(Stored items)
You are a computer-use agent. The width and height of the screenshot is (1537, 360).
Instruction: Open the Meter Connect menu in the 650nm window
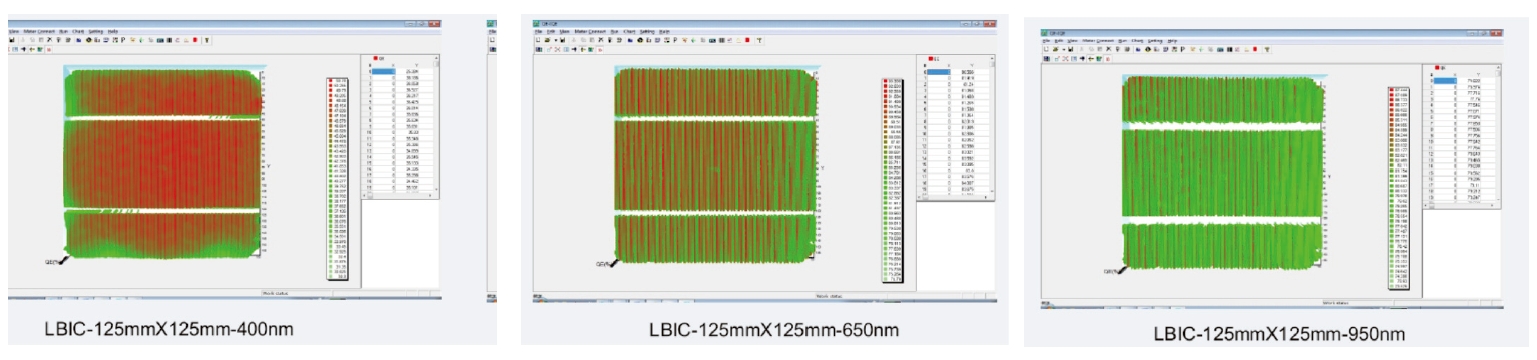590,32
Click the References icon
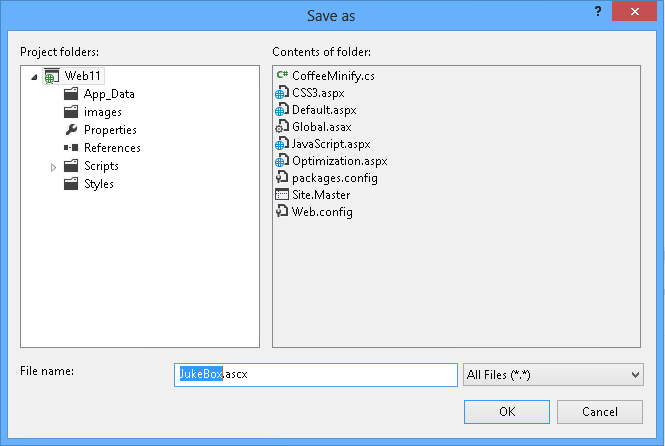Image resolution: width=665 pixels, height=446 pixels. 71,148
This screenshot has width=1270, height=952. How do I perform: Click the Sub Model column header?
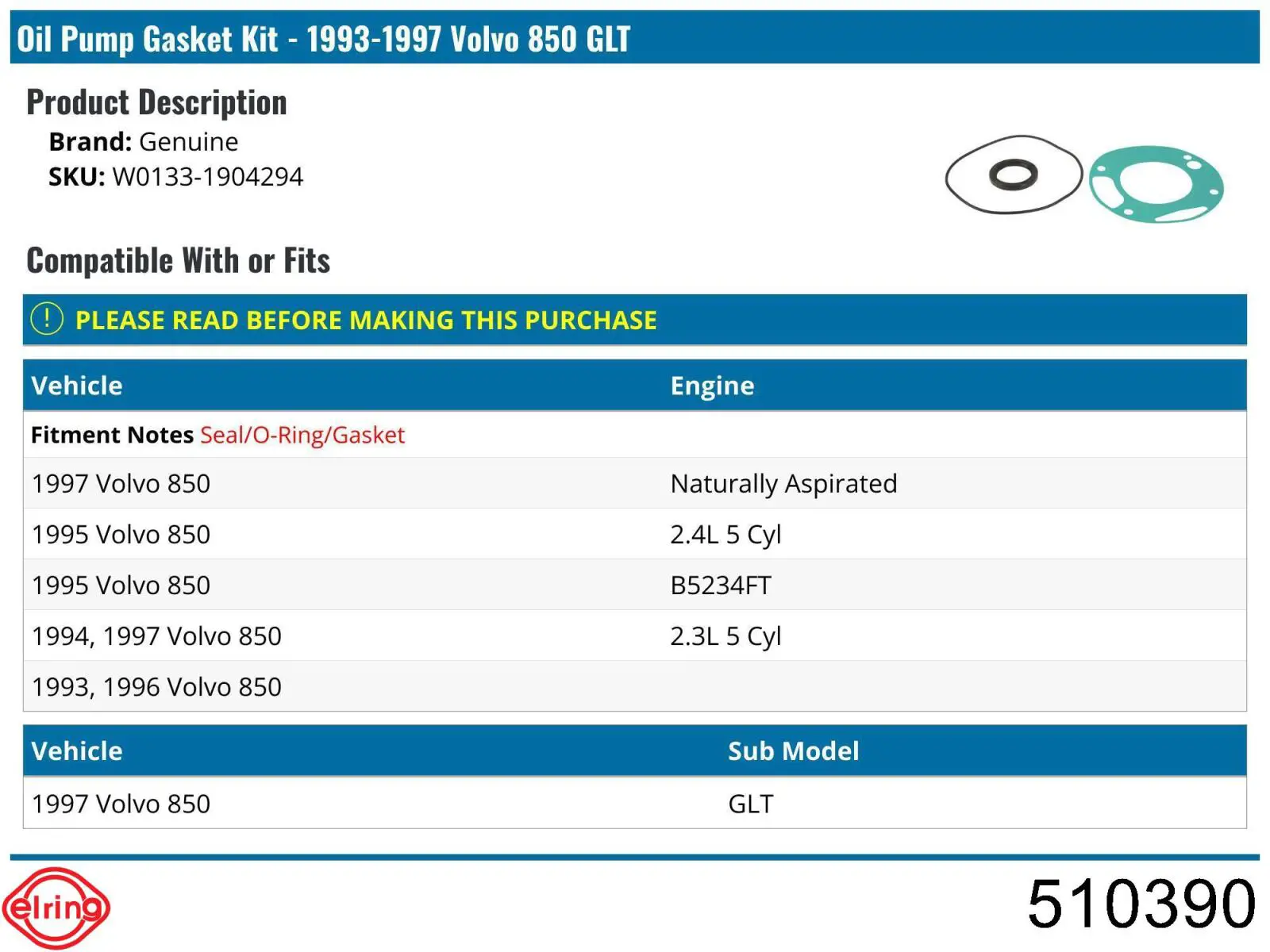point(793,750)
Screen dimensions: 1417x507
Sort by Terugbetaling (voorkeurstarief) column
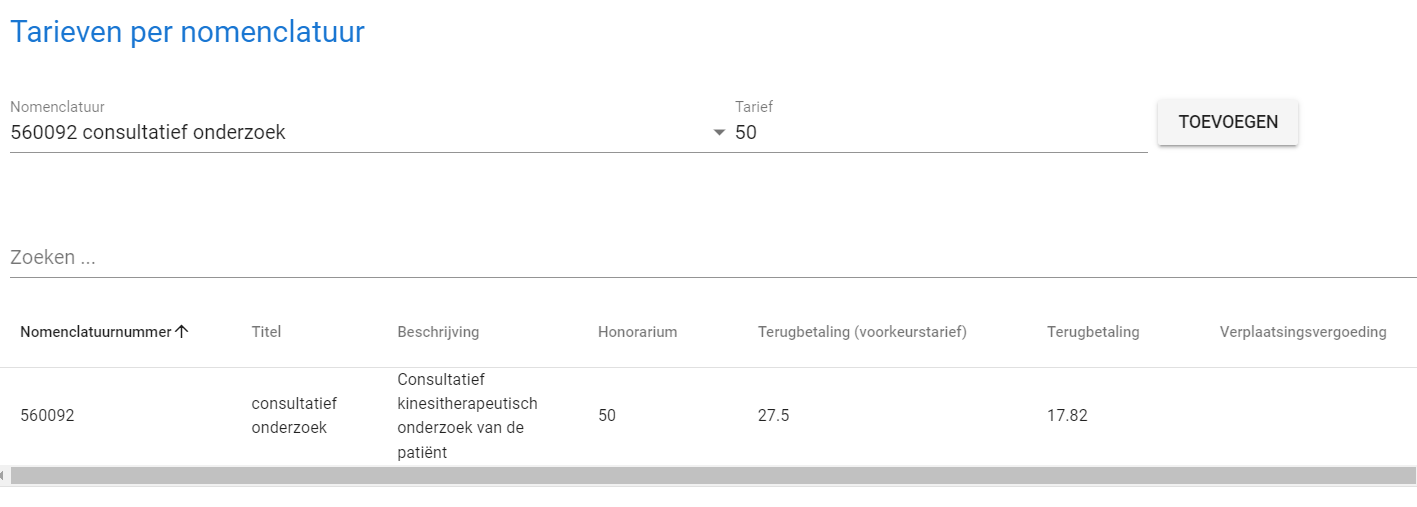(x=862, y=332)
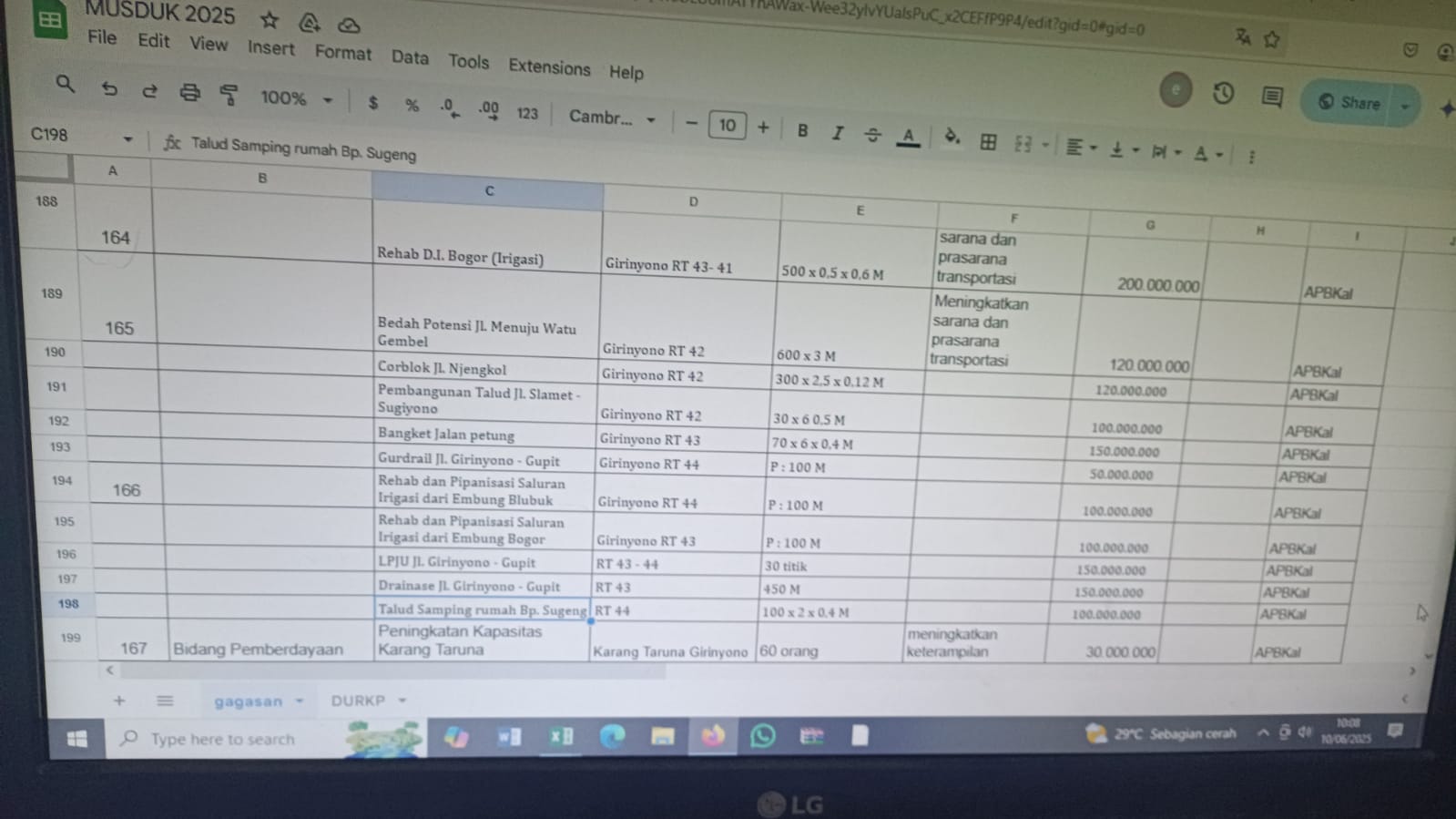Expand the zoom level 100% dropdown
Image resolution: width=1456 pixels, height=819 pixels.
tap(296, 98)
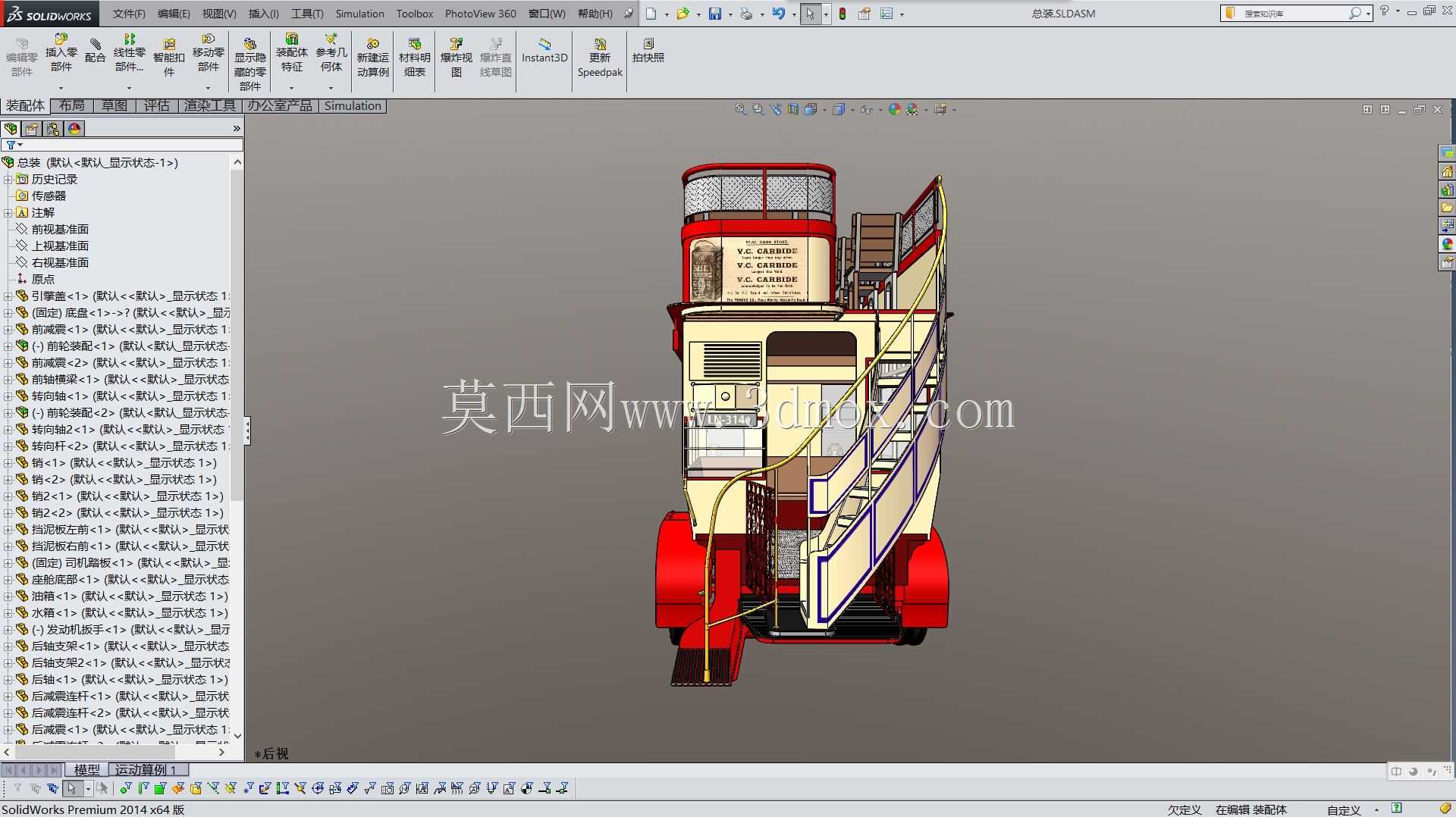Open the 工具(T) menu

coord(307,14)
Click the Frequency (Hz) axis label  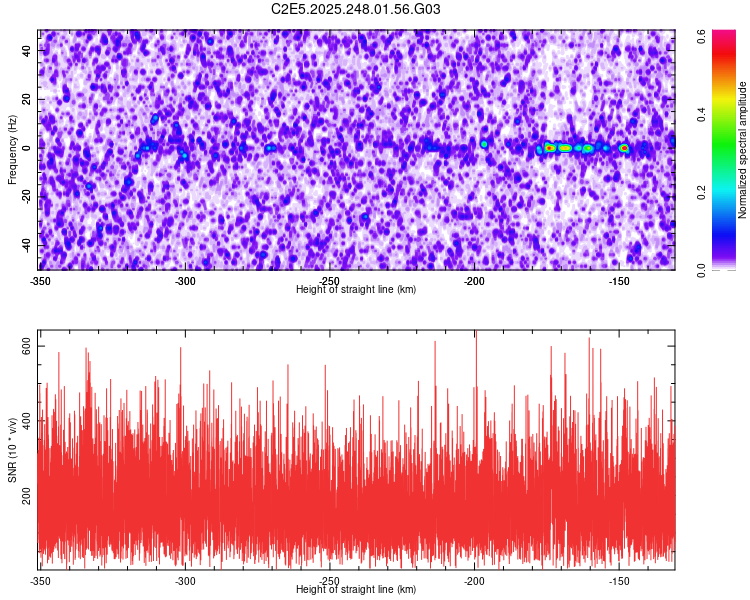12,150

- [Try it]
I'd like the lines above repeated exactly, from the one that contains "This screenshot has" through the one that contains "Screen dimensions: 1417x507", with no pictures.

- [Exercise output]
This screenshot has width=1270, height=952. How do I perform: Click the Sub Model column header?
point(793,750)
Screen dimensions: 1417x507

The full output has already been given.